Teherán aceptó un alto el fuego por dos semanas y confirmó que el estrecho de Ormuz permanecerá abierto, aunque bajo vigilancia militar, en un intento por descomprimir uno de los focos más sensibles del conflicto.

El gesto iraní llegó después de que Donald Trump retrocediera con sus amenazas de atacar objetivos civiles, condicionado a una tregua y a la reactivación de esta ruta clave por la que circula una porción vital del petróleo mundial.

Lejos de ser solo una pausa, Irán aprovechó el momento para mover fichas: presentó un plan de paz de diez puntos que incluye el fin de las hostilidades, el levantamiento de sanciones y la liberación de activos congelados. Aun así, dejó en claro que se trata de un acuerdo provisorio y que el escenario sigue abierto.

La tregua es también resultado de una intensa presión internacional. Pakistán encabezó las gestiones diplomáticas, con China como actor decisivo para frenar la escalada y evitar un impacto económico mayor. La iniciativa habría sido avalada por el líder supremo, Mojtaba Khamenei.
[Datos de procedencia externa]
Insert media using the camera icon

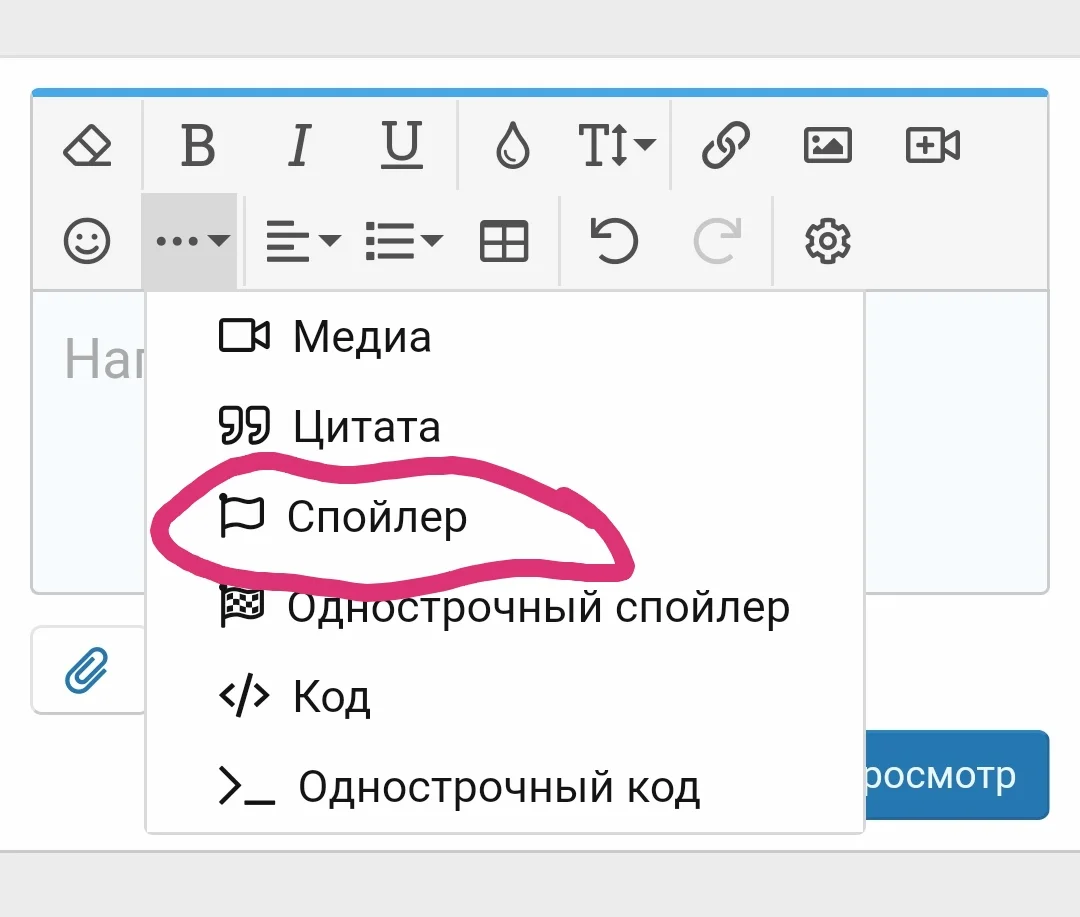coord(932,145)
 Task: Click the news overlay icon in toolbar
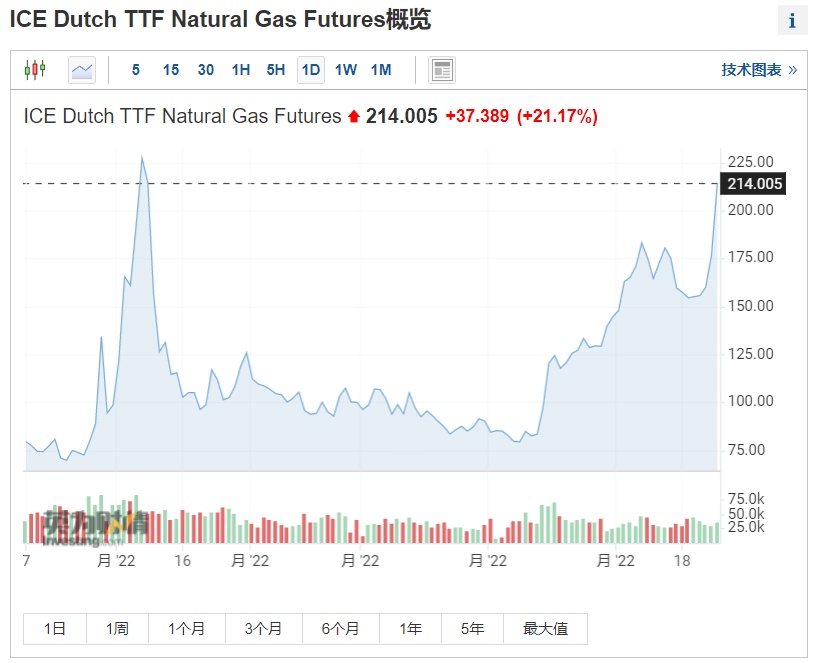[442, 70]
El próximo paso será clave: en los próximos días, representantes de ambos países se reunirán en Islamabad para iniciar negociaciones directas, en busca de una salida más duradera.
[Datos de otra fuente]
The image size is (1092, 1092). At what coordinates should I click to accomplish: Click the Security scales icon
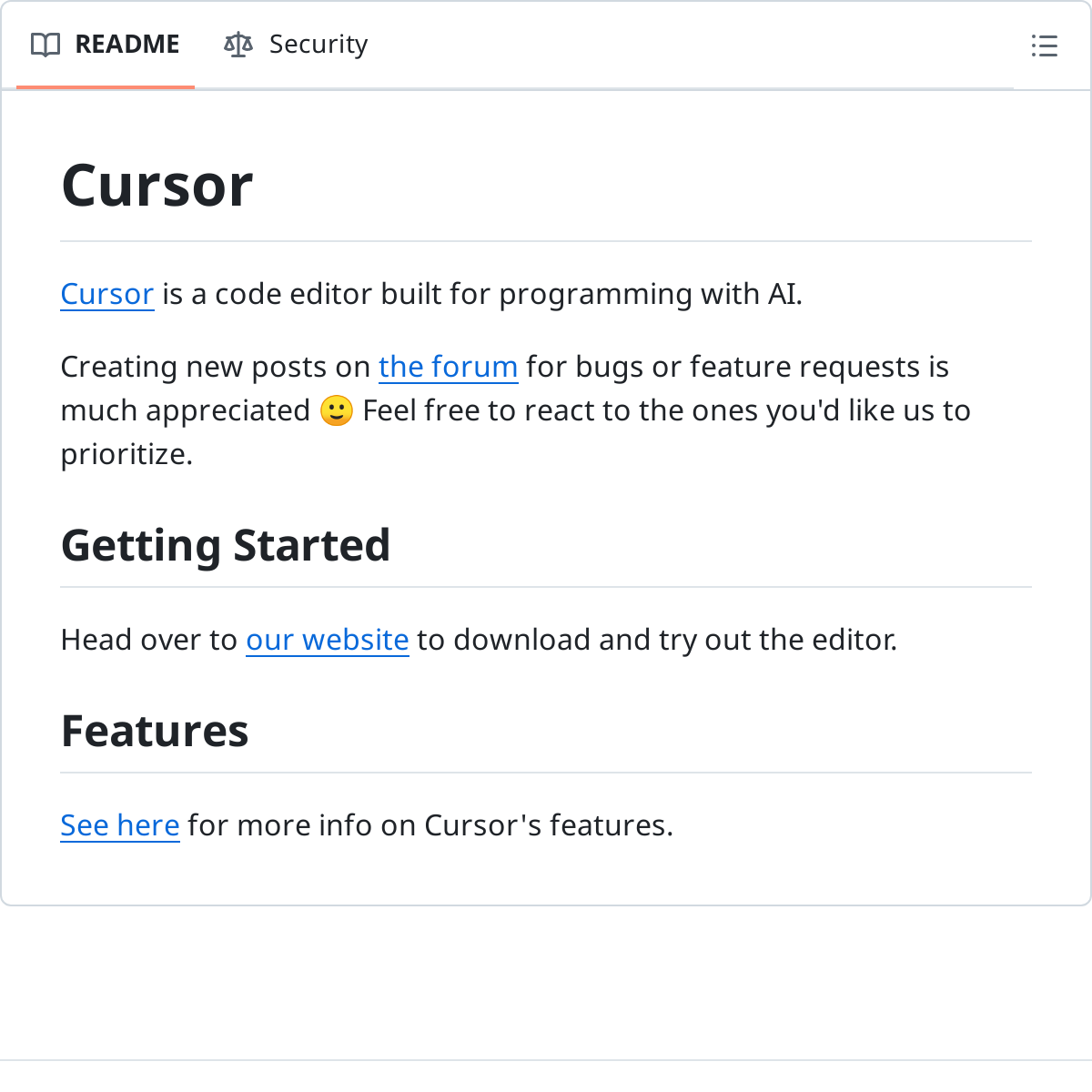coord(238,45)
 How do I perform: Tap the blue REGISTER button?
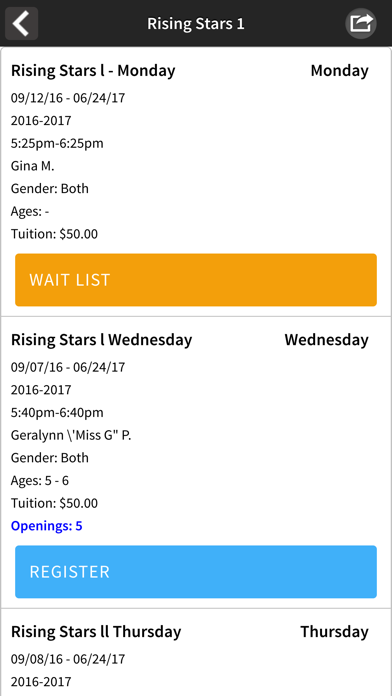[196, 572]
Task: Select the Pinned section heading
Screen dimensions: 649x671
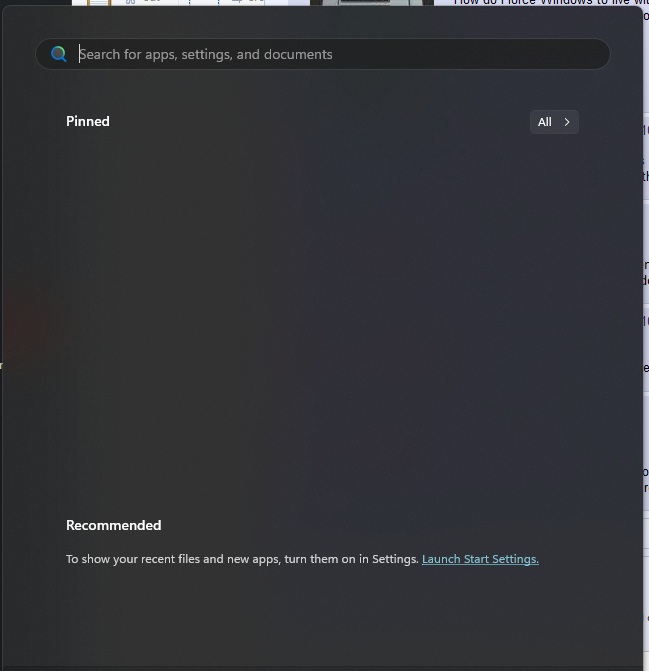Action: 88,121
Mientras tanto, el tránsito marítimo por el estrecho de Ormuz se reanudará con condiciones. Irán permitirá el paso de buques, pero con controles y posibles restricciones que aún generan incertidumbre en el comercio internacional.

Entre los puntos más sensibles aparece el pedido iraní de retirar las fuerzas estadounidenses de la región, una exigencia que podría complicar las negociaciones.

La tregua baja la tensión, pero no resuelve el conflicto. El equilibrio es frágil y cualquier movimiento podría volver a encender la crisis.